The form and nature of the deed will derive from the contract. The contract might set out the obligations to be undertaken by the seller under the deed. It will define the extent of property included. It may deal with such matters, even as on rights to be included or preserved to the seller.
Where the contract is for the grant of a lease of a sale by way of a long lease the form of lease should be set out in detail in the contract.
Nature of Deeds
The law on deeds was reformed and simplified in 2009. Many of the earlier artificial rules and principles have been removed. The new legislation provides that a deed is the sole method of conveying and transferring title to land.
A deed is a written document executed in a particular format. It must be executed as a deed and must be witnessed.
In the case of registered title, the Land Registry rules set out the basic form of transfer. In most cases, supplemental content is required relative to the circumstances.

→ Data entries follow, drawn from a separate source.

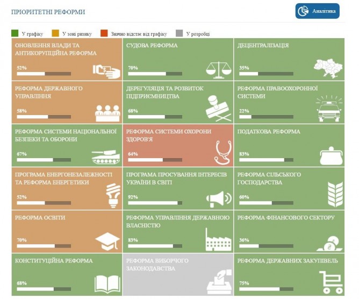The height and width of the screenshot is (299, 359).
Task: Click the wheat icon for agriculture reform
Action: [x=334, y=195]
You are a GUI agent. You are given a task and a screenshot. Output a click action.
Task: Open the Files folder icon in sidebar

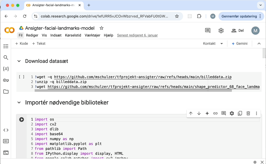6,92
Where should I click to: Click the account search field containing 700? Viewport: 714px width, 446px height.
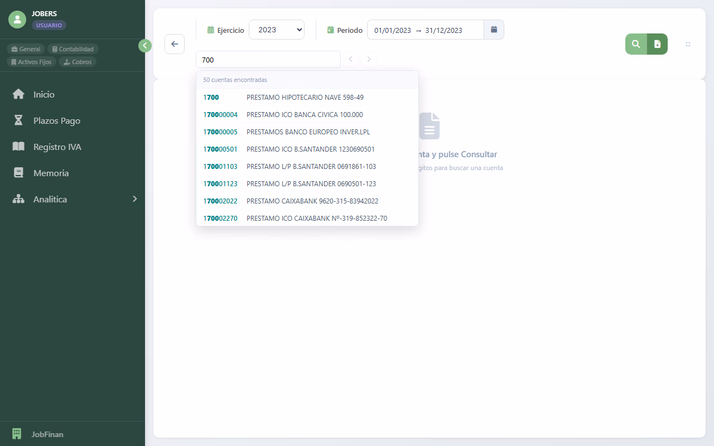pyautogui.click(x=268, y=60)
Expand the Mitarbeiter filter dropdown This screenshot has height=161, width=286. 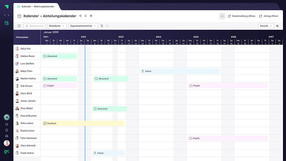pyautogui.click(x=57, y=26)
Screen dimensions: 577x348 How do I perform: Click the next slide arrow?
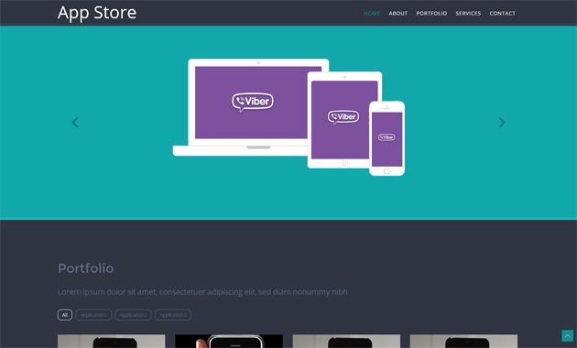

In Land Registry cases, the deal itself does not transfer a title. It must be registered before title vests in the transferee. An immediate right of possession passes from grantor to grantee.
The 2009 Act removed many of the anomalous older rules that had developed several hundred years ago and continued in force until 2009. The effect of the statute of use by which we transfer to a grantee other than for value simply re-vested the property in the transferor is removed.

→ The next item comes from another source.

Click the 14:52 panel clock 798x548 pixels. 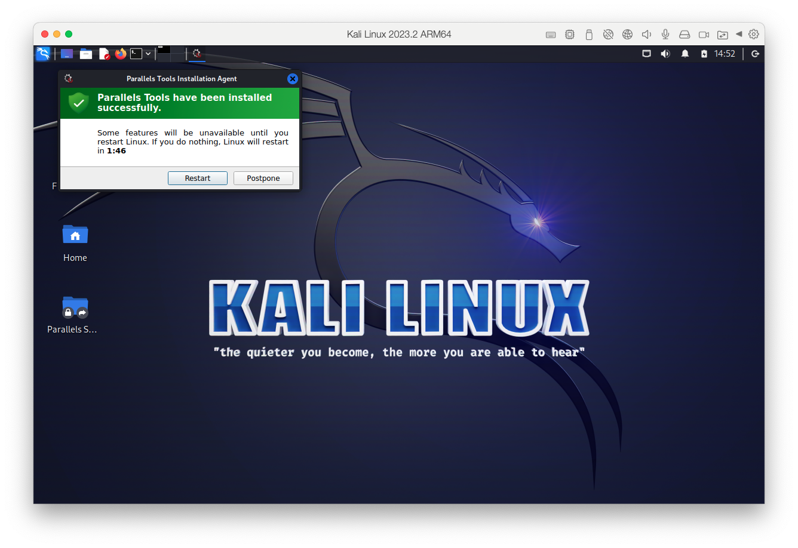pyautogui.click(x=725, y=54)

The legal title vests in the transferee, although it is possible that there is a resulting thrust. This is not, however, relevant to the legal estate.
Deed Not Required
The general requirement for a deed does not apply in certain cases, most of which are self-explanatory.

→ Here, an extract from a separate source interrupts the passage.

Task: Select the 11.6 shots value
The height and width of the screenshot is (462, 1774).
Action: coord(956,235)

- An assent by a person representing those vesting the deceased property in the person entitled.
- A surrender, usually of a lease by physical delivery of the property
- Creation and assignment of tenancies not required to be by deed
- Court vesting order
- Such other conveyances as may be prescribed
The Electronic Commerce Act allows for the possibility that deeds may be undertaken in electronic form in the future. This is unlikely to be provided for until appropriate systems of authentication are agreed and standardised. It may ultimately form part of a program of e-conveyancing.
Interpretation I
The meaning and effect of the deed are ascertained primarily from its wording. The courts will seek to give effect to the intention of the parties as expressed in the deed.
External evidence is allowed to explain ambiguities in the wording. Where however there is a flat contradiction between one part of the deed and the other, the basic principle is that the first statement prevails over the second. However, it may be possible to show in circumstances that this is not the intention.
Where the deed is fraudulent, evidence may be admitted to admit the true position, where, for example, parties have understated the price with a view to avoiding stamp duty.
There are a number of principles or rules of interpretation applicable to deeds. They are highlighted in other sections of this work including that on the interpretation of contracts.
Interpretation II
It is presumed that any ambiguity is interpreted against the interests of the grantor and favours the grantee. This is notwithstanding that the grantee’s solicitor drafts the purchase deed in the first instance. The underlying contract may be helpful in determining the intention of the parties.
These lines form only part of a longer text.